Trial Software Script

Hi there guys,

I have written some software that I want to sell for a small fee but I want users to be able to download a trial version which expires in say one month.

It is a web application so it will always be used online but I am not sure how to create the necessary script to deactivate it, if the user hasn’t paid the full price after a given period.

It is heavily database driven and I am proficient enough to understand that I could use some stored key to do this but I want to do it well enough to prevent it from being cracked and appearing in a torrents search.

Any help would be much appreciated :slight_smile:

First of all, you’ll never be 100% safe from having your software cracked. Even MicroSoft can’t manage that, so don’t worry if some people end up cracking your software anyway.

Now to answer your question: you’ll need to purchase something like IonCube (http://www.ioncube.com/) to encode (parts of) your software and to provide license expiration (I think you’ll need the pro or cerberus version to do that).

Alternatives to IonCube include the Zend SafeGuard Suite.

There are also free tools which purport to do the same thing. You should, however, avoid these as they generally tend to obfuscate code instead of encrypting it (which adds about 0% extra security).

some pseudocode:


$timestampOfInstallationFromDatabase;
$currentTimestamp=time();
$isValidLicense=false;
$trialLengthInDays=strtotime("+30 days");


if(!isValidLicense && (($timestampOfInstallationFromDatabase+$trialLengthInDays)<$currentTimestamp)){
	//let the trial continue!
}
else{
	die('<html><body><p>Sorry, your trial is over.
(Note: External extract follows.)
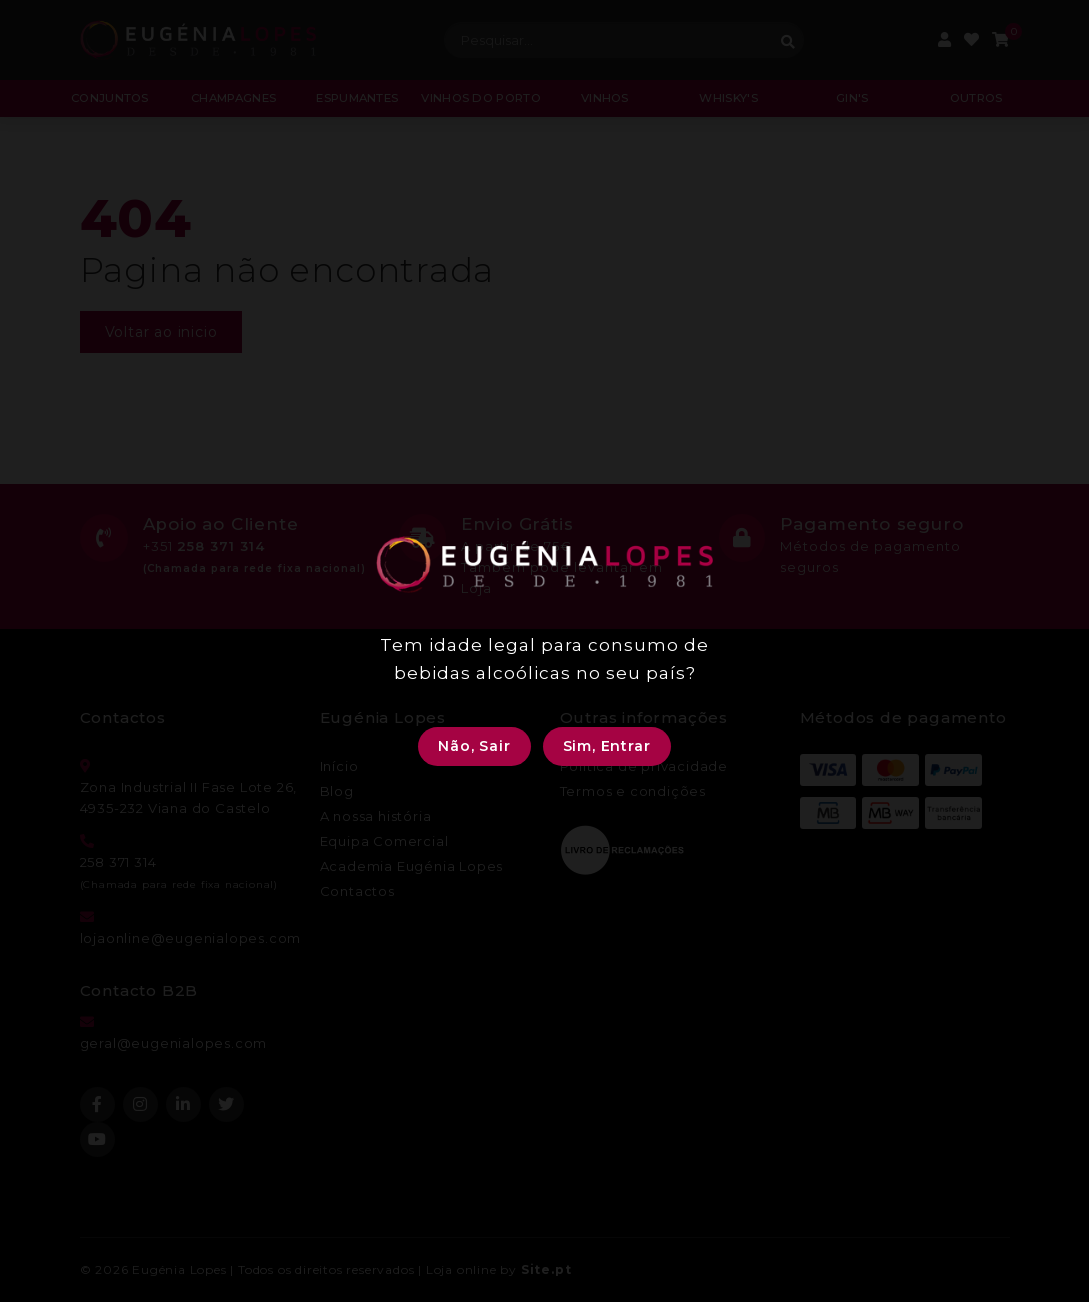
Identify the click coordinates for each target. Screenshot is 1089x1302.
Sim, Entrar (607, 746)
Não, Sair (474, 746)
Please purchase a valid license at <a href="http://example.org">my site</a></p></body></html>');
}

You’d just have to make sure to protect the timestamp from being tampered with in the database.

Hey thanks for that force flow,
I will give it a try :wink:

But… what if the person who is trialing the script is somewhat PHP-savvy?
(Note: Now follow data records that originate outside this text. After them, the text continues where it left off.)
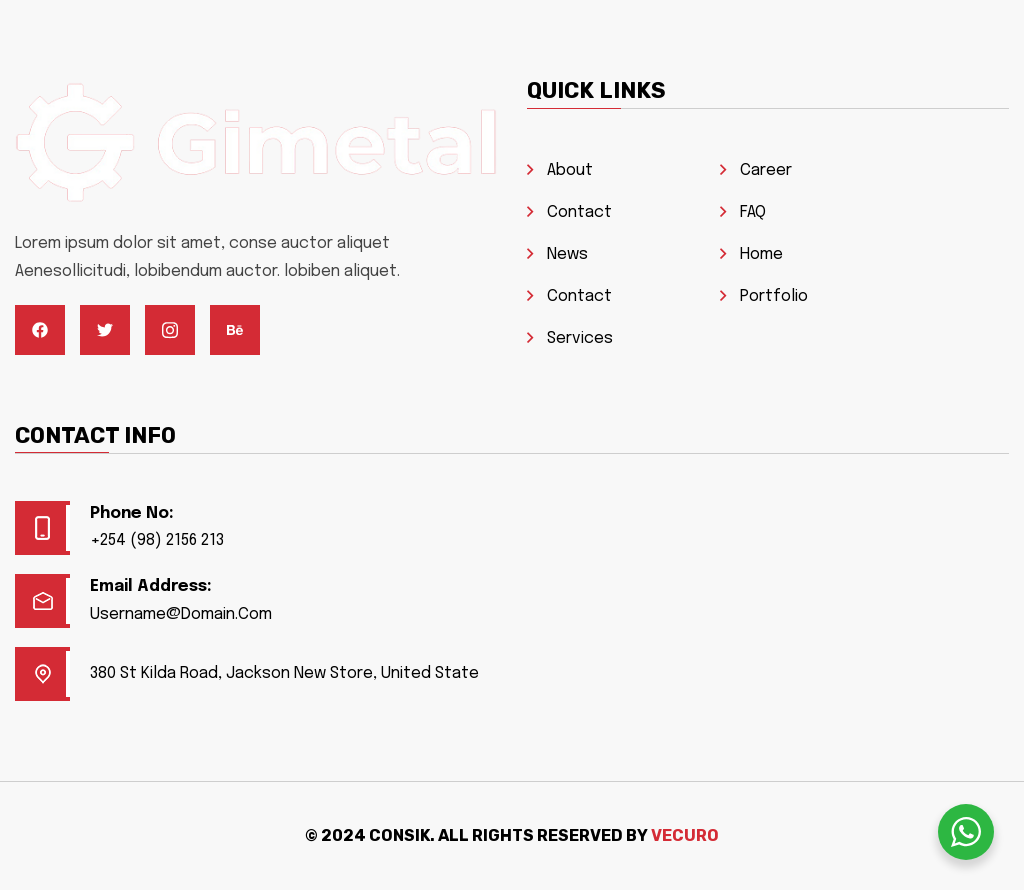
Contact (579, 212)
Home (761, 254)
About (570, 170)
They can bypass the check by commenting out the die() statement…

You could always provide a hosted trial instead of allowing trial downloads. As an added benefit, your conversion rate will most likely improve since people are more likely to try something out that doesn’t involve an installation.

Just a thought.

Thats a good point thanks for your input aamonkey, I’ll think it all through :wink:

I was assuming that the source code would be encrypted, as was mentioned in your earlier post.

If it’s not encrypted, you will not have much luck enforcing the purchase of a license.

Yes thats true isn’t it. I was thinking maybe doing something like, requiring it to register a unique key with each product sold and cross referencing it with a key in my own database (the product will only work on the web anyway). That way I can monitor which licenses are valid and either make them automatically expire or receive a prompt on thier expiration and manually delete them from the db. But again…if someone is php savvy, they could disable the request to my server for the key. Hmmmmmm…

So how do you encrypt source code anyway? I know there are new js plugins out now to prevent users from selecting the view source option in a browser but with a physical script file (php) on the customer’s webspace what would you do?

You would have to use a PHP encoding package to encrypt your source code.

I’ve found IonCube to be easy to use and the loader (the component responsible for decoding the encrypted files at runtime) is supported on a wide number of hosting providers. The other reason why I like to use IonCube is because it has an online encoder–you can encrypt your source for a few bucks instead of having to purchase a $200+ software suite that you might not use more than a few times a year.